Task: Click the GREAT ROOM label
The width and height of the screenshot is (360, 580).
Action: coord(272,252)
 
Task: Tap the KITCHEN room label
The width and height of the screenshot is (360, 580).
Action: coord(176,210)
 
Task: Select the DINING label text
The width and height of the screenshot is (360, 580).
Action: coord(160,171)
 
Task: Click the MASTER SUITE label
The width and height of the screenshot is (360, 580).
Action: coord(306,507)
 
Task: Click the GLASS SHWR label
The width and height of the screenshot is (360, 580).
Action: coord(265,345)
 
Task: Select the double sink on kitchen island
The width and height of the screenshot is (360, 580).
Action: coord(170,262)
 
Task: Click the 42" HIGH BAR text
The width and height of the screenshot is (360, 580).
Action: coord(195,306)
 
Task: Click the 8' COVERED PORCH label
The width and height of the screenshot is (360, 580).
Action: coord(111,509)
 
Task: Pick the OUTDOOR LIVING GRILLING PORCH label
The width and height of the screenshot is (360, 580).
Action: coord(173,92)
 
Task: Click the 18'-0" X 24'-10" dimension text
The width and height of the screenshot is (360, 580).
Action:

▸ **EXERCISE GOAL**
Rewrite all the entries above, replacing each "label" with "tag" and keeping everything else the same.

▸ **EXERCISE ANSWER**
Task: Click the GREAT ROOM tag
The width and height of the screenshot is (360, 580).
Action: coord(272,252)
 
Task: Tap the KITCHEN room tag
The width and height of the screenshot is (360, 580).
Action: coord(176,210)
 
Task: Select the DINING tag text
The width and height of the screenshot is (360, 580).
Action: coord(160,171)
 
Task: Click the MASTER SUITE tag
The width and height of the screenshot is (360, 580).
Action: coord(306,507)
 
Task: Click the GLASS SHWR tag
The width and height of the screenshot is (360, 580).
Action: coord(265,345)
 
Task: Select the double sink on kitchen island
The width and height of the screenshot is (360, 580).
Action: coord(170,262)
 
Task: Click the 42" HIGH BAR text
The width and height of the screenshot is (360, 580).
Action: coord(195,306)
 
Task: Click the 8' COVERED PORCH tag
The width and height of the screenshot is (360, 580).
Action: coord(111,509)
 
Task: Pick the OUTDOOR LIVING GRILLING PORCH tag
The width and height of the screenshot is (360, 580).
Action: coord(173,92)
 
Task: Click the 18'-0" X 24'-10" dimension text
The width and height of the screenshot is (360, 580).
Action:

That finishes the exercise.